Maybe they come back to see family and take note of new restaurants or the growth of local coffee shops, all of which attract an audience that usually seeks out craft beer. Maybe, like Wright and Gehl, they want to raise a family in familiar territory.
Wright knew he made the correct decision when he looked around Milwaukee. He had lived on the city’s east side from 2004 to 2009, and it “wasn’t the same.” Now, he said, he could look around to see “more restaurants, more bars and more places for us to sell our beer.”
Research, business plan
Joe Yeado left Washington, D.C., to open Gathering Place Brewing, 811 E. Vienna Ave., attracted by good memories of Milwaukee along with the city’s lower cost of living (compared to D.C., anyway), cheaper real estate and Wisconsin law that allows him to self-distribute his beer.

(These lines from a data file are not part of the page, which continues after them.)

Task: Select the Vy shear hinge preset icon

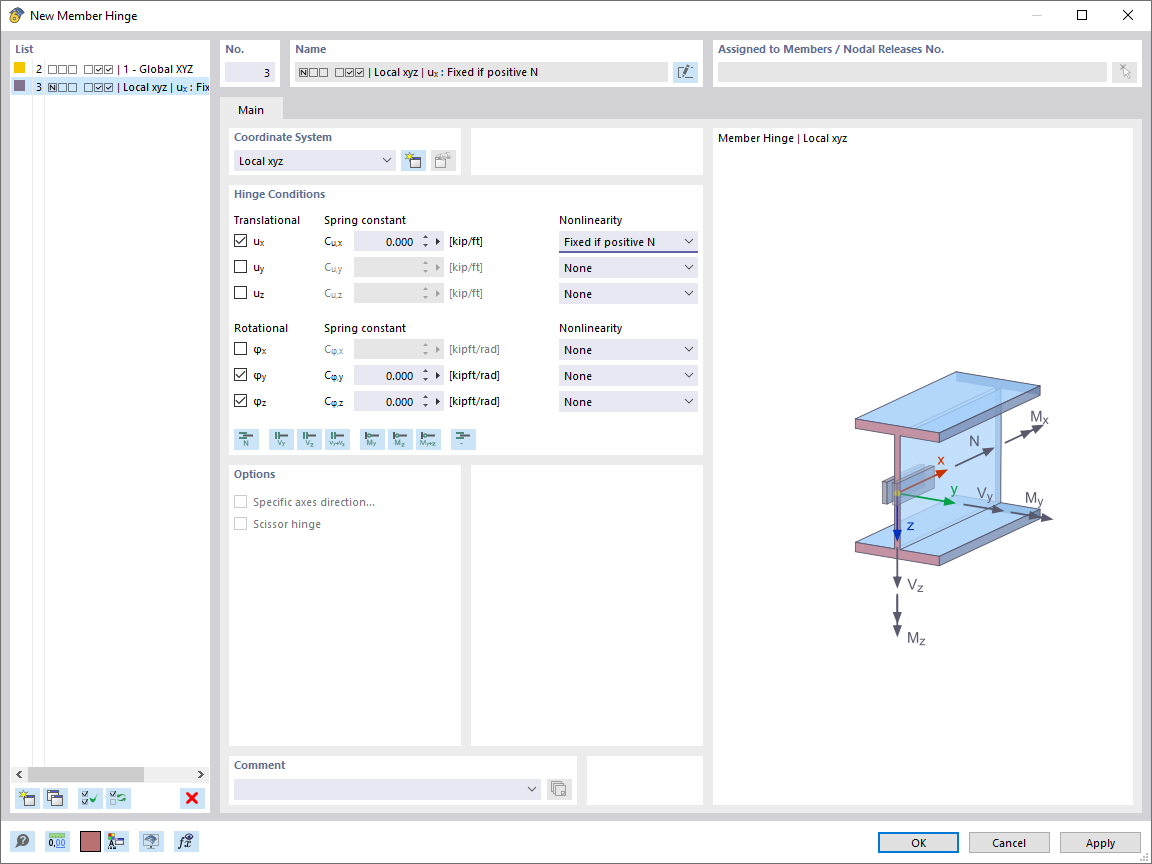Action: [x=281, y=439]
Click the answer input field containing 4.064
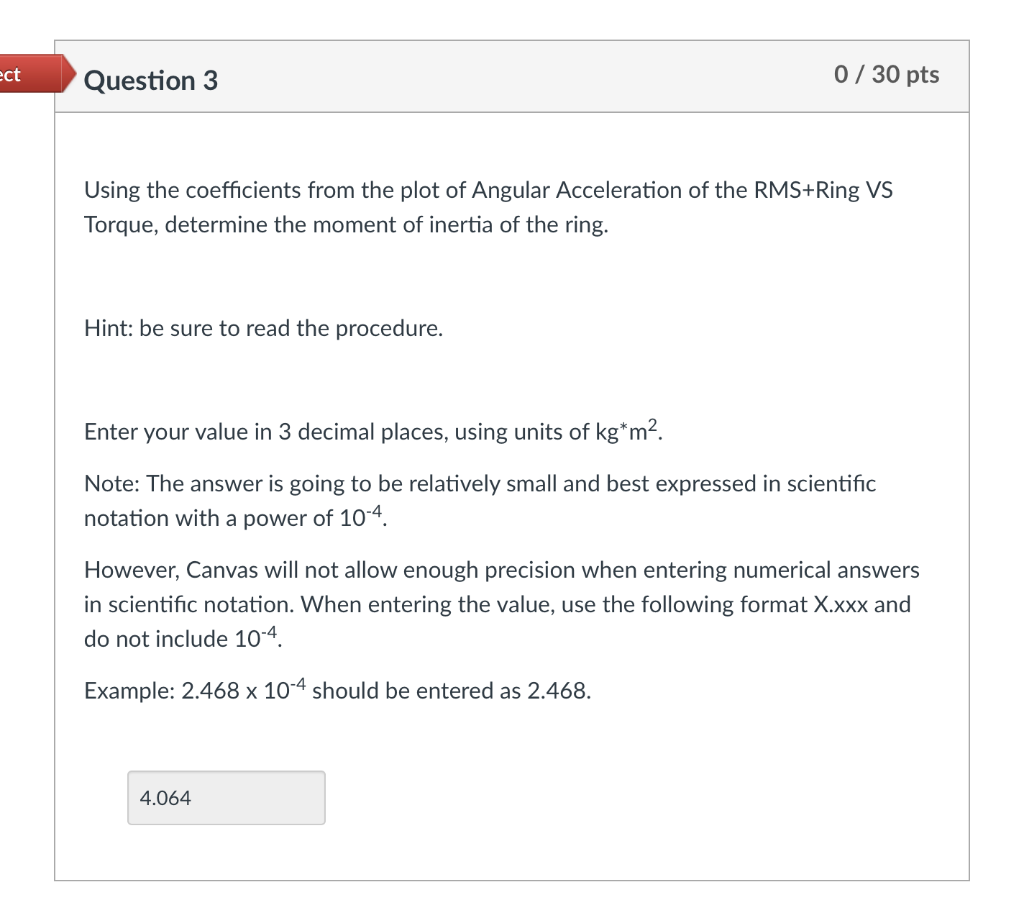The width and height of the screenshot is (1024, 918). tap(226, 797)
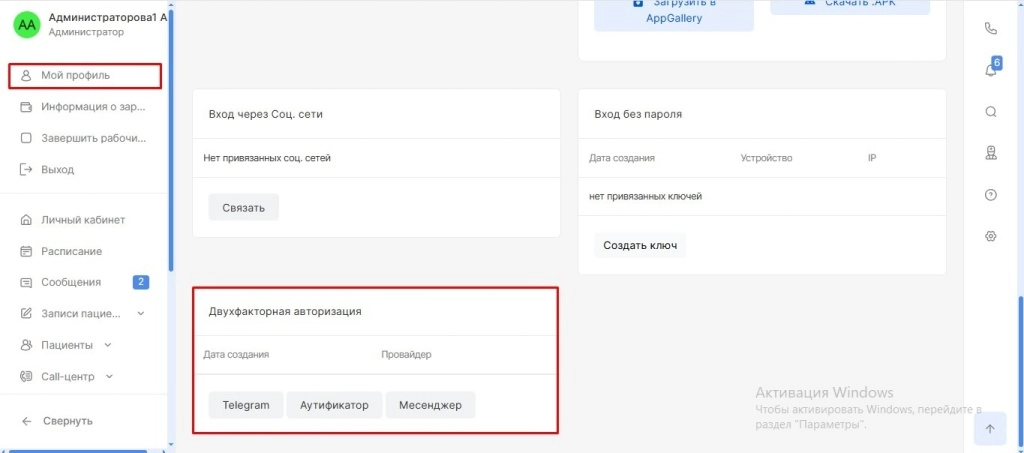Open settings gear icon in right panel
The image size is (1024, 453).
coord(991,236)
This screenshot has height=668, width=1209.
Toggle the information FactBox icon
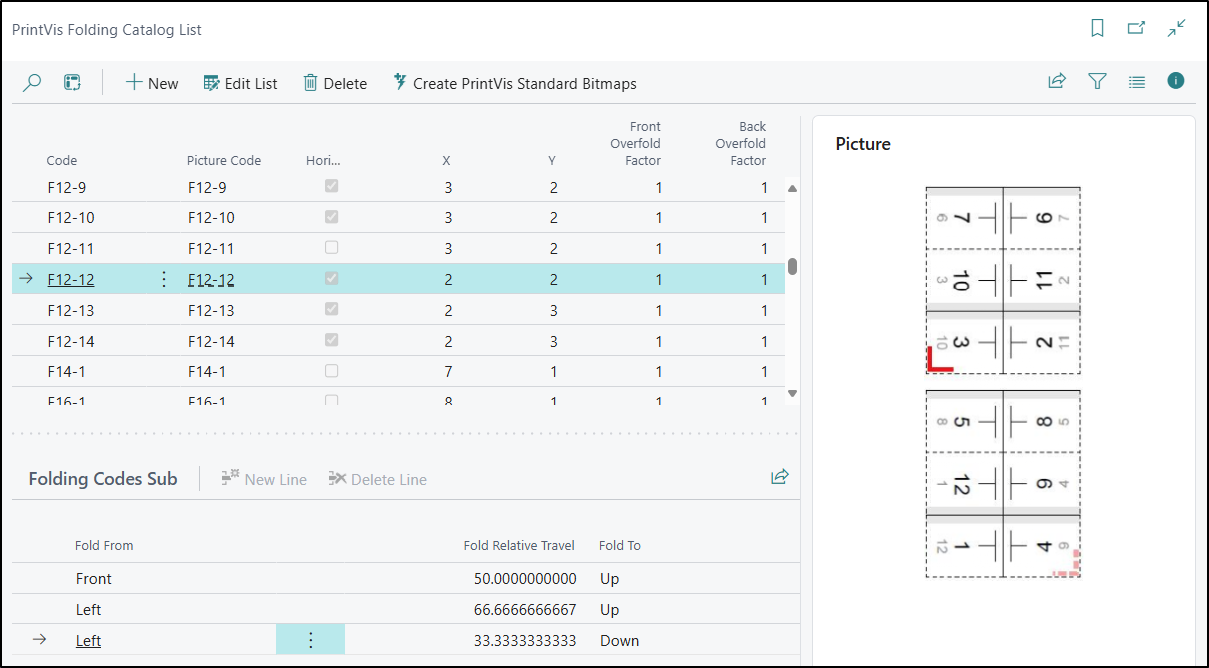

Yeado, a Marquette University alumnus and former senior researcher at the Public Policy Forum, decided on opening a brewery after a decade of home brewing.
“I spent 2½ years researching, writing a business plan,” Yeado said. “I know Milwaukee was underserved.”
Yeado hired Corey Blodgett as lead brewer. Blodgett grew up in Waterford, graduated with a degree in Native American History and started home brewing when he lived across the street from Lakefront Brewery.
A professional brewer for nearly 20 years, Blodgett was working with Widmer Brothers Brewery in Portland, Ore., when he saw Yeado’s ad.
“The cost of living (in Portland) was getting increasingly high,” Blodgett said. He and his wife were looking for new career challenges, Blodgett said, and in Milwaukee, “we could purchase a house and be involved in the community, which is important to both of us.”
People like Yeado see “a better opportunity in the Midwest or see there’s a stronger legacy of success there,” Brandon said. “They see themselves being better at what they want to do with their lives being in Milwaukee.”
He also noted that Milwaukee’s early history of entrepreneurship influences people who want to come back and build on that legacy.
Kyle Vetter was traveling back and forth between Milwaukee and Colorado for his work with The Crafter Space, a business consultant for brewers and business. This year, he and wife Stephanie, originally from Fort Collins, Colo., made the move permanent and opened 1840 Brewing, an urban farmhouse brewery focusing on barrel aging and blending at 342 E. Ward St.